GOLD HILL — A Rowan County man, deaf since he was a youngster, lost three pets and all of his belongings in a Saturday morning fire that destroyed his mobile home.
The fire occurred close to 6 a.m. Saturday on Wyatt Grove Church Road, about a half-mile from Stokes Ferry Road. Matt Hughes, who rented the two-bedroom trailer, was house-sitting for a friend elsewhere when the fire occurred.
His dogs — a Rottweiler named M.J. and a yellow Labrador retriever named Buck — perished in the fire, along with a cat named Clover, which belonged to a friend.
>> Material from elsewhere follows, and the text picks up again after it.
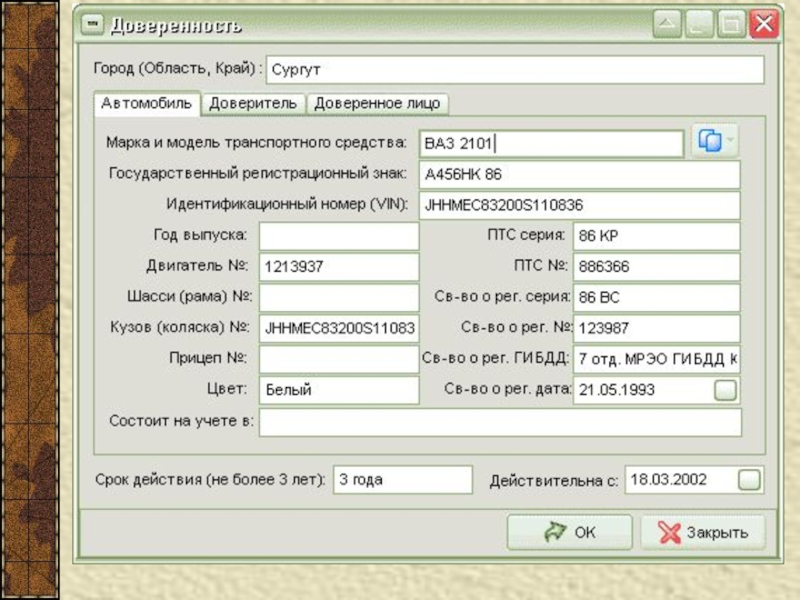Minimize the Доверенность window
This screenshot has width=800, height=600.
699,25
“Three days before Christmas,” friend Nick Torzeski said Sunday. “It made me sick. ... He was definitely not doing well yesterday. It’s a sad story.”
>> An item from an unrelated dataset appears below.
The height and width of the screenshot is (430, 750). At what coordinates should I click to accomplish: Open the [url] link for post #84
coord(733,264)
Rowan County Assistant Fire Marshal Aaron Youngblood said the main electrical control box for the mobile home malfunctioned and caught fire outside leading to destruction of the home.
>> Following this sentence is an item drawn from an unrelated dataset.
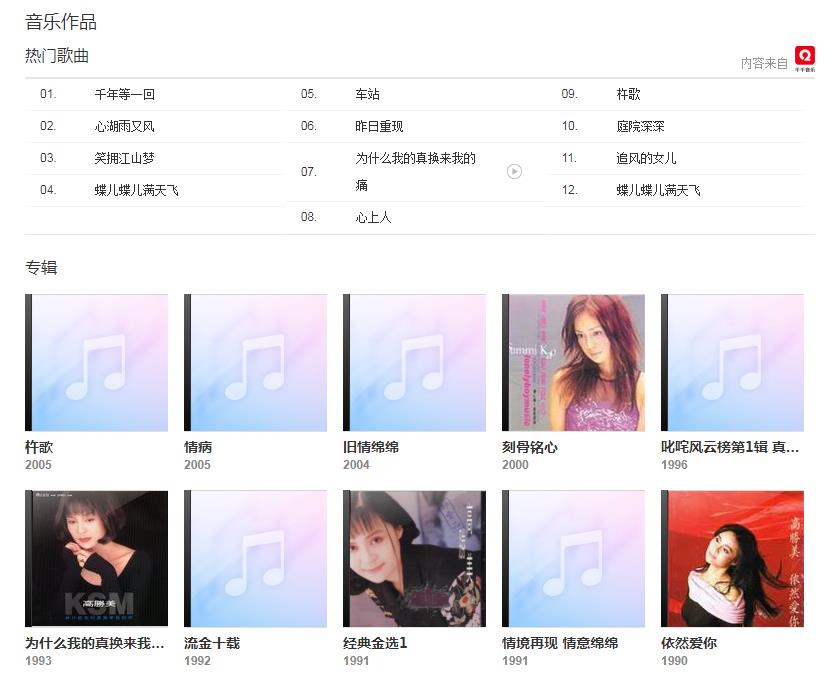Open track 10 庭院深深
This screenshot has width=836, height=681.
pyautogui.click(x=640, y=127)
Liberty Fire Department was first on the scene after it was fully involved.
Hughes was staying with his landlord Sunday night, and the Torzeski family in Concord planned to take him in over the holiday.
Hughes lived in the mobile home by himself, and Nick Torzeski said his closest relatives might reside in Maine.
“I’ll do whatever I can for him,” said Torzeski, a recent graduate of Catawba College.
Torzeski said Hughes told him Sunday that he was trying to stay strong. Torzeski, his brother and father will be providing Hughes with clothes and some gift cards for food. Another friend also supplied Hughes with clothes.
Hughes recently had helped a friend move into her home in Virginia. As soon as Hughes returned, he agreed to house-sit for another friend during the holidays, Torzeski said.
Torzeski said Hughes lost his hearing as a young boy after contracting spinal meningitis. Hughes communicates well through sign, reading people’s lips and the written word, according to Torzeski, who described Hughes as always looking to help others.
Torzeski met him through a mutual friend when Torzeski was a freshman at Catawba. This past May, when his parents moved to Concord from the Rockford, Ill., area, Hughes assisted in much of the unloading.
“He did enough work for five people,” Torzeski said.
It was typical of his friend to be doing a favor for someone else — the reason he wasn’t home Saturday morning during the fire, Torzeski said.
Hughes had an especially strong relationship with his dog M.J., who in adapting to Hughes’ deafness, knew the tricks on how to get his master’s attention.
“She was the sweetest thing I’ve ever seen,” Torzeski said. “... It was absolutely tragic.”
The cat belonged to the woman Hughes had just helped move to Virginia.